Nature-based Tourism

MR HIRD: Mr Speaker, my question is to the Minister for Tourism, Mr Kaine. What measures are you, as Minister responsible for tourism, undertaking to address the cause of nature-based tourism in the ACT?

MR KAINE: I thank Mr Hird for the question. Mr Hird and other members of this place will know that this is a matter that I have had a great deal of interest in for a long time. For example, Mr Wood and I have done a great deal of research into this subject. I am pleased to be able to comment on it. Nature-based tourism is an aspect of tourism which is growing in importance in Australia. More and more people seem to want to have a look, particularly, at those areas that have been set aside for posterity - national parks and the like. It is all very well to set them aside, but a lot of people want to have access to them today. That, of course, presents two dilemmas. The first dilemma it presents is: How do you develop areas that have been set aside as potential tourism sites? Secondly, if you do, how do you retain the very characteristics that have determined that those areas should be set aside and that they should not be allowed to degrade?

The ACT Government has long been aware of the potential of our national parks, nature parks and the like as a tourist attraction. The Parks and Conservation people, on the one hand, and ACT Tourism, on the other, have been working closely together for quite some time to determine how we can accommodate the needs of people who want to go and look at these places and at the same time protect them. The latest product of that work was the recently launched ACT nature-based tourism strategy, which was published only quite recently. It is a major document setting the directions for future growth, based on the ACT's unique appeal to incoming tourists and positioning us as a specialist destination for this kind of tourism product. First of all, we have to decide which aspects of our natural resources people will want to go and see. We know there are some. We know that the Murrumbidgee Corridor, for example, is used extensively. We know that Tidbinbilla Nature Reserve is one of the more popular tourist attractions outside of the Parliamentary Triangle. We know that there are some areas that people do want to go and see. We do not actually have an Uluru or a Kakadu, but it is clear that there are natural features out there which are easily accessible and relatively close to high-quality accommodation, and that people do, in fact, want to go and see them.
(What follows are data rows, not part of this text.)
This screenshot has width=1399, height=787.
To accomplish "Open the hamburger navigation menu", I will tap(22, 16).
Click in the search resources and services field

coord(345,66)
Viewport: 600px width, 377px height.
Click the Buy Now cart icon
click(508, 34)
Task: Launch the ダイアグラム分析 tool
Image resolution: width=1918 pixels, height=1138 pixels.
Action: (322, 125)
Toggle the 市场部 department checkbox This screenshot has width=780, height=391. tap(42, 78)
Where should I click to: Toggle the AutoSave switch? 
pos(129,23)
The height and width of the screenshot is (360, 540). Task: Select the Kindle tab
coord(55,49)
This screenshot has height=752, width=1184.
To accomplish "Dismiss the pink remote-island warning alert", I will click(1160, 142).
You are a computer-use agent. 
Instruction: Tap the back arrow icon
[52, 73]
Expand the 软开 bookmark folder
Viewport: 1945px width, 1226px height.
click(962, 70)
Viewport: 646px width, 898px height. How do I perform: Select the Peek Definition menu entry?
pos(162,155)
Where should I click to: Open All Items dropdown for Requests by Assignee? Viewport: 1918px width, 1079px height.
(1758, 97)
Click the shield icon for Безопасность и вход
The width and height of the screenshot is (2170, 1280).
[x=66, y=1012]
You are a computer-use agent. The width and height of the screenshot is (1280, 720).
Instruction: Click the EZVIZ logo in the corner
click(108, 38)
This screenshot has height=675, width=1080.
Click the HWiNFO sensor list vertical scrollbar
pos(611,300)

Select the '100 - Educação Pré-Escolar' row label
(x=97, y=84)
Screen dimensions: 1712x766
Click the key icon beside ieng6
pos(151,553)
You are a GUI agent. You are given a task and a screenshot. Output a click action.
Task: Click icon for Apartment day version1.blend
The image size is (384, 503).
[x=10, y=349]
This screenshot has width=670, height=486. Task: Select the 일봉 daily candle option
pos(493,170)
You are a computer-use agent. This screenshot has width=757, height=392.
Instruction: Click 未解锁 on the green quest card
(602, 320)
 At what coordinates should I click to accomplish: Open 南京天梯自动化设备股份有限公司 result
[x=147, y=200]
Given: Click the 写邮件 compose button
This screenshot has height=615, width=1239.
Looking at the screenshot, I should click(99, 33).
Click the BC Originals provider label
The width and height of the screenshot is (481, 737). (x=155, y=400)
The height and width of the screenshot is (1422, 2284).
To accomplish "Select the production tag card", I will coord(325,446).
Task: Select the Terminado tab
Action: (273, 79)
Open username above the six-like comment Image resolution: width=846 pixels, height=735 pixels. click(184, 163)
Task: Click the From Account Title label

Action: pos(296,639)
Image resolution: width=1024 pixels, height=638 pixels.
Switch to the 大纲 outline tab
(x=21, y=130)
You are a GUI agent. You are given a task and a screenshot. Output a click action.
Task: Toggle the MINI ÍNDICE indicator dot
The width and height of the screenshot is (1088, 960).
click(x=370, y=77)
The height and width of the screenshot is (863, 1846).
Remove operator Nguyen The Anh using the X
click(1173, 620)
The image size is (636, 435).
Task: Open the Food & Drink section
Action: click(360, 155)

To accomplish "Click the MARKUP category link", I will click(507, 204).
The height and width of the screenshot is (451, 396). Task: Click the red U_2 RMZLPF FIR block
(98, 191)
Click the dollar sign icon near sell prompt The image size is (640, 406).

Until now we have depended more on people wanting to see our national man-made structures, such as Parliament House, the War Memorial, the National Gallery, the National Library, the High Court and so on. But in our own commercial interests we should be securing tourists for other reasons. Our aim should be, and is, to encourage visitors to stay even one extra day and take the time to go out and see the natural resources in addition to the man-made ones. The research suggests that for every one per cent of visitors who stay just one extra day we earn an extra $1.85m a year. It is not an insignificant amount. We are working, and have been working for some time, to determine how to exploit this natural resource that we have, while at the same time ensuring that it is not degraded. We have done a lot of work. We have not seen a great deal of pay-off yet, because the means are not yet in place to ensure that we can control what happens there; but I am sure that in the next few years we will see substantial use of those resources which are largely lying idle at the moment. That would generate considerable revenue for the ACT.